*DATA LISTING*
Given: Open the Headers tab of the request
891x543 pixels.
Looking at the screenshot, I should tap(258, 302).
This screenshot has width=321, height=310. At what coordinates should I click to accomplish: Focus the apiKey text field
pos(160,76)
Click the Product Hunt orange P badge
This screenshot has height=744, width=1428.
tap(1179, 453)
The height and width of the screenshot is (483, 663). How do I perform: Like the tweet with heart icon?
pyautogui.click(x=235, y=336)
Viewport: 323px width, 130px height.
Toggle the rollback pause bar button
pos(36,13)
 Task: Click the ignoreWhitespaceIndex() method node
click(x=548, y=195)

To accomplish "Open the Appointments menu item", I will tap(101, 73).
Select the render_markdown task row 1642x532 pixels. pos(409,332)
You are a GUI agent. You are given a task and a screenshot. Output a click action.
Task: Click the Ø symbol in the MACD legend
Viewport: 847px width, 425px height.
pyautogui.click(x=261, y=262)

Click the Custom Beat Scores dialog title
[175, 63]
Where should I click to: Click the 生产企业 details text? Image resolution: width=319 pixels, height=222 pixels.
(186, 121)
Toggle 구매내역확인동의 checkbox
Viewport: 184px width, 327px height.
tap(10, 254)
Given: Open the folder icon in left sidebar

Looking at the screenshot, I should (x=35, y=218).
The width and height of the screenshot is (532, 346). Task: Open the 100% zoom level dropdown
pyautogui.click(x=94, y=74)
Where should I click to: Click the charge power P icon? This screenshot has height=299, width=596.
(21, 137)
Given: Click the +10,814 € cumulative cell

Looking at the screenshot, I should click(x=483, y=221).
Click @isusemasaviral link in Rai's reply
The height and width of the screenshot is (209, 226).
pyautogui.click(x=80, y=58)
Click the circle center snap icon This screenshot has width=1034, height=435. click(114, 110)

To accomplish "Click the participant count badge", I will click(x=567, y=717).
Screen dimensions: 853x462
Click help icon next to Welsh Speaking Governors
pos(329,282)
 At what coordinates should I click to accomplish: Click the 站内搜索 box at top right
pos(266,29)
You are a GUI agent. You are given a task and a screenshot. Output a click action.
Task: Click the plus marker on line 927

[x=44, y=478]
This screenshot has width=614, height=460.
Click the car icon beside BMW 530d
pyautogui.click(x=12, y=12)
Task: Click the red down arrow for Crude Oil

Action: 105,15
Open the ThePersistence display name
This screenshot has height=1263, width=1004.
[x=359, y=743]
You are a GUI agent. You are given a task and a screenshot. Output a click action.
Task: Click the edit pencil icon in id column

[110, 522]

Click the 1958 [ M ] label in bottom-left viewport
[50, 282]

*WHAT THE TASK REQUIRES*
All lines in the listing above should be written out again exactly.

*EXERCISE ANSWER*
Given: Open the Headers tab of the request
891x543 pixels.
Looking at the screenshot, I should tap(258, 302).
This screenshot has width=321, height=310. At what coordinates should I click to accomplish: Focus the apiKey text field
pos(160,76)
Click the Product Hunt orange P badge
This screenshot has height=744, width=1428.
tap(1179, 453)
The height and width of the screenshot is (483, 663). How do I perform: Like the tweet with heart icon?
pyautogui.click(x=235, y=336)
Viewport: 323px width, 130px height.
Toggle the rollback pause bar button
pos(36,13)
 Task: Click the ignoreWhitespaceIndex() method node
click(x=548, y=195)

To accomplish "Open the Appointments menu item", I will tap(101, 73).
Select the render_markdown task row 1642x532 pixels. pos(409,332)
You are a GUI agent. You are given a task and a screenshot. Output a click action.
Task: Click the Ø symbol in the MACD legend
Viewport: 847px width, 425px height.
pyautogui.click(x=261, y=262)

Click the Custom Beat Scores dialog title
[175, 63]
Where should I click to: Click the 生产企业 details text? Image resolution: width=319 pixels, height=222 pixels.
(186, 121)
Toggle 구매내역확인동의 checkbox
Viewport: 184px width, 327px height.
tap(10, 254)
Given: Open the folder icon in left sidebar

Looking at the screenshot, I should (x=35, y=218).
The width and height of the screenshot is (532, 346). Task: Open the 100% zoom level dropdown
pyautogui.click(x=94, y=74)
Where should I click to: Click the charge power P icon? This screenshot has height=299, width=596.
(21, 137)
Given: Click the +10,814 € cumulative cell

Looking at the screenshot, I should click(x=483, y=221).
Click @isusemasaviral link in Rai's reply
The height and width of the screenshot is (209, 226).
pyautogui.click(x=80, y=58)
Click the circle center snap icon This screenshot has width=1034, height=435. click(114, 110)

To accomplish "Click the participant count badge", I will click(x=567, y=717).
Screen dimensions: 853x462
Click help icon next to Welsh Speaking Governors
pos(329,282)
 At what coordinates should I click to accomplish: Click the 站内搜索 box at top right
pos(266,29)
You are a GUI agent. You are given a task and a screenshot. Output a click action.
Task: Click the plus marker on line 927

[x=44, y=478]
This screenshot has width=614, height=460.
Click the car icon beside BMW 530d
pyautogui.click(x=12, y=12)
Task: Click the red down arrow for Crude Oil

Action: 105,15
Open the ThePersistence display name
This screenshot has height=1263, width=1004.
[x=359, y=743]
You are a GUI agent. You are given a task and a screenshot. Output a click action.
Task: Click the edit pencil icon in id column

[110, 522]

Click the 1958 [ M ] label in bottom-left viewport
[50, 282]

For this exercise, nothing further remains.